Page:
Que cela vienne d’un souverain despotique ou d’un président élu, d’un général assassin ou d’un leader aimé, je vois le pouvoir comme un phénomène odieux et inhumain.
Je me trompe peut-être, mais le paradis terrestre ne finit pas le jour où Adam et Eve furent informés par Dieu que dorénavant ils travailleront à la sueur de leur front et que la femme enfantera dans la douleur. Le paradis terrestre prit fin le jour où ils s’aperçurent qu’ils avaient un patron qui les empêchait de manger une pomme.
D’accord, pour vivre en groupe, il faut une autorité qui gouverne, autrement c’est le chaos. Mais le côté le plus tragique de la condition humaine, c’est, il me semble, la nécessité d’avoir besoin d’une autorité qui gouverne, d’un chef. On ne sait jamais où commence et où se termine le pouvoir d’un chef : la seule chose qui soit certaine, c’est que l’on ne peut pas le contrôler et qu’il fusille ta liberté. Pire : c’est la démonstration la plus amère que la liberté n’existe pas dans l’absolu, qu’elle n’a jamais existé et qu’elle ne peut exister. Même si l’on doit se conduire comme si elle existait et la chercher, quel qu’en soit le prix !

Consigne écrite A:
Reproduisez à l'identique les lignes de toutes les entrées ci-dessous, en omettant les images.

[Lignes de données de pointage]
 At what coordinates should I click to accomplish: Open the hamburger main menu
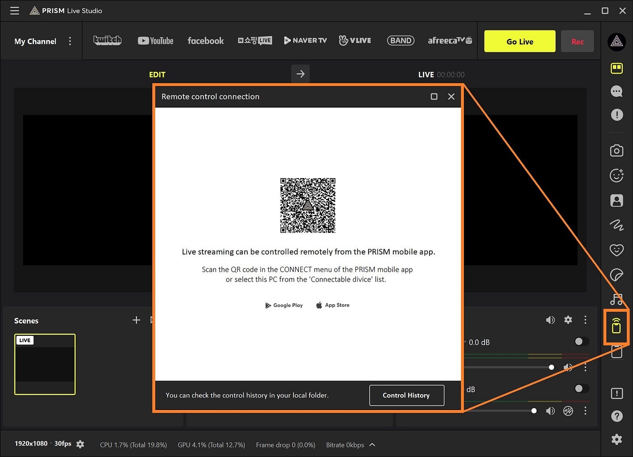(14, 10)
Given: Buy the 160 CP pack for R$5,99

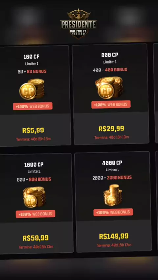Looking at the screenshot, I should pyautogui.click(x=33, y=130).
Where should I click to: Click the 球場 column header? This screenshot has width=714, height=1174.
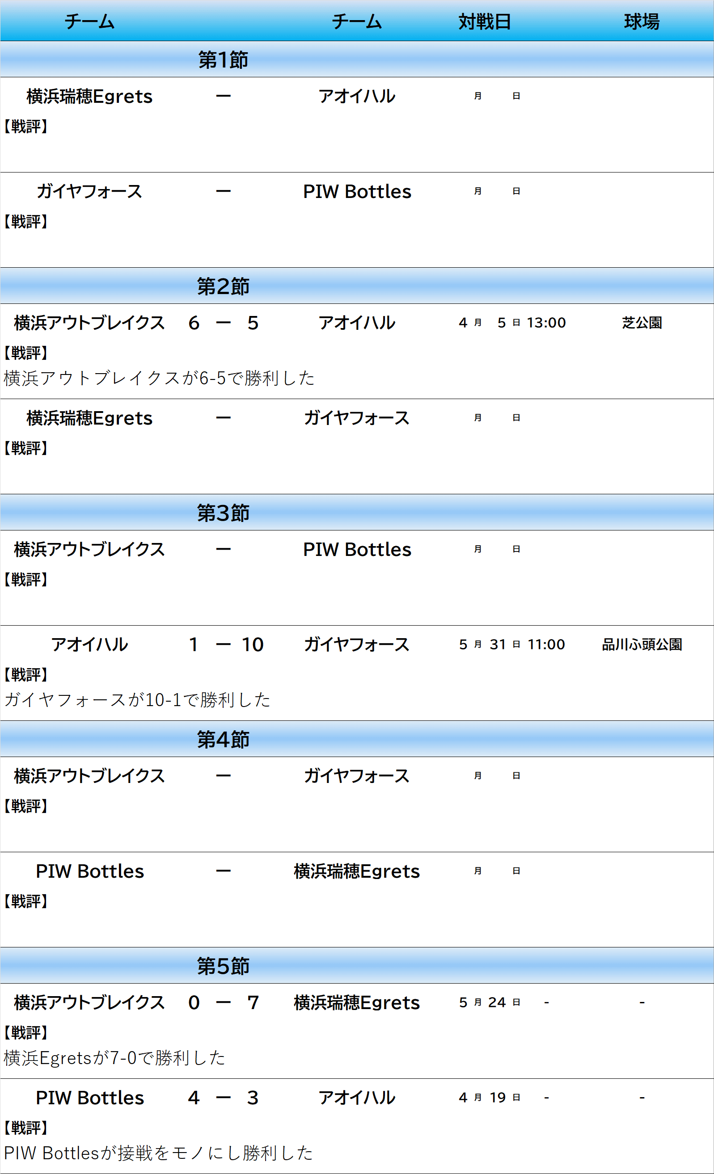pyautogui.click(x=642, y=21)
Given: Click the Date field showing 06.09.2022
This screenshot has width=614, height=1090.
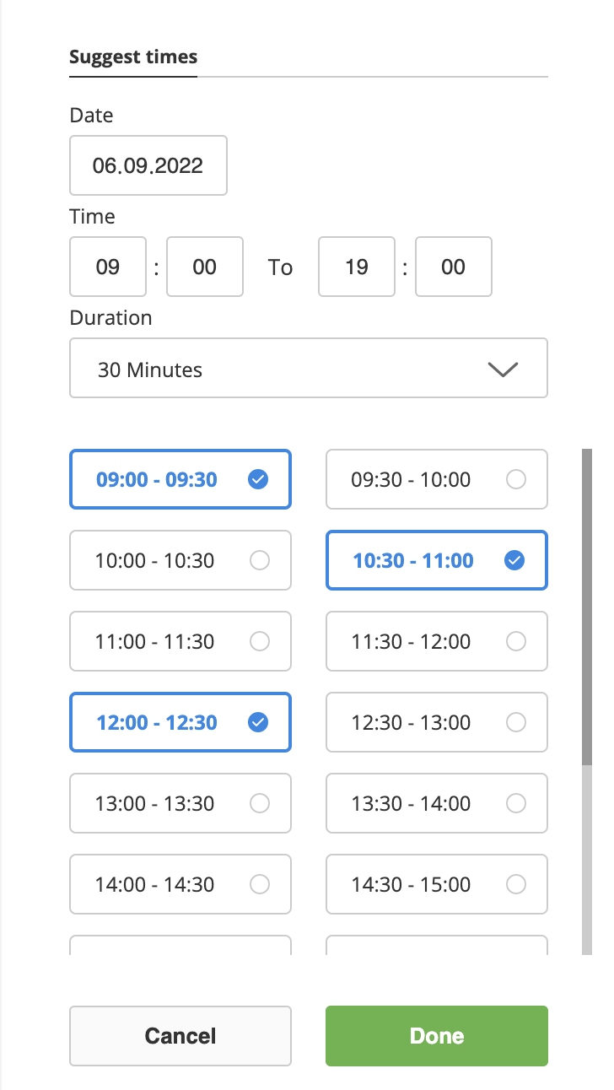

Consigne écrite B:
Résumez la page en deux phrases.

Réponse A:
 At what coordinates should I click to accomplish: Open the hamburger main menu
(14, 10)
Given: Buy the 160 CP pack for R$5,99

Looking at the screenshot, I should pyautogui.click(x=33, y=130).
Where should I click to: Click the 球場 column header? This screenshot has width=714, height=1174.
pyautogui.click(x=642, y=21)
Given: Click the Date field showing 06.09.2022
This screenshot has width=614, height=1090.

Réponse B:
Le pouvoir, qu'il vienne d'un souverain despotique ou d'un président élu, d'un général assassin ou d'un leader aimé, est présenté comme un phénomène odieux et inhumain, et le paradis terrestre aurait pris fin le jour où Adam et Eve s'aperçurent qu'un patron les empêchait de manger une pomme. Une autorité qui gouverne est admise comme nécessaire pour éviter le chaos, mais ce besoin d'un chef, dont le pouvoir ne peut être contrôlé, constitue le côté le plus tragique de la condition humaine et démontre que la liberté n'existe pas dans l'absolu, même s'il faut la chercher quel qu'en soit le prix.